■ TASK INSTRUCTIONS
Rewrite all of the records below, putting "Change" wherever "Switch" appears and leaving everything else the same.

— BEGIN EXTRACTED ENTRIES —

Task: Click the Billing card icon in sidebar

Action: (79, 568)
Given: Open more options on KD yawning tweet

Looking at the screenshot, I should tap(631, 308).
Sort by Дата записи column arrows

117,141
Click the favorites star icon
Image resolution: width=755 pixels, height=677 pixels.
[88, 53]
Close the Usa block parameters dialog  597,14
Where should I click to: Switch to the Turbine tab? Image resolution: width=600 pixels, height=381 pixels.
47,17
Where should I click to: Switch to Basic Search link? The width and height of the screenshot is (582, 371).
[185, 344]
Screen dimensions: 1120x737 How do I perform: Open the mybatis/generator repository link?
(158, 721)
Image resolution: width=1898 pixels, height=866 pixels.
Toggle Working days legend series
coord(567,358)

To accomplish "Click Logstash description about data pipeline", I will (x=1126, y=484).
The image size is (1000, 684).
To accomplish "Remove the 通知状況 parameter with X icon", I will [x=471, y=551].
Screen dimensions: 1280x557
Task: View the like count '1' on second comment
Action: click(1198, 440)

— END EXTRACTED ENTRIES —

■ FINAL RESULT
Task: Click the Billing card icon in sidebar

Action: (79, 568)
Given: Open more options on KD yawning tweet

Looking at the screenshot, I should tap(631, 308).
Sort by Дата записи column arrows

117,141
Click the favorites star icon
Image resolution: width=755 pixels, height=677 pixels.
[88, 53]
Close the Usa block parameters dialog  597,14
Where should I click to: Change to the Turbine tab? Image resolution: width=600 pixels, height=381 pixels.
47,17
Where should I click to: Change to Basic Search link? The width and height of the screenshot is (582, 371).
[185, 344]
Screen dimensions: 1120x737 How do I perform: Open the mybatis/generator repository link?
(158, 721)
Image resolution: width=1898 pixels, height=866 pixels.
Toggle Working days legend series
coord(567,358)

To accomplish "Click Logstash description about data pipeline", I will (x=1126, y=484).
The image size is (1000, 684).
To accomplish "Remove the 通知状況 parameter with X icon", I will [x=471, y=551].
Screen dimensions: 1280x557
Task: View the like count '1' on second comment
Action: click(1198, 440)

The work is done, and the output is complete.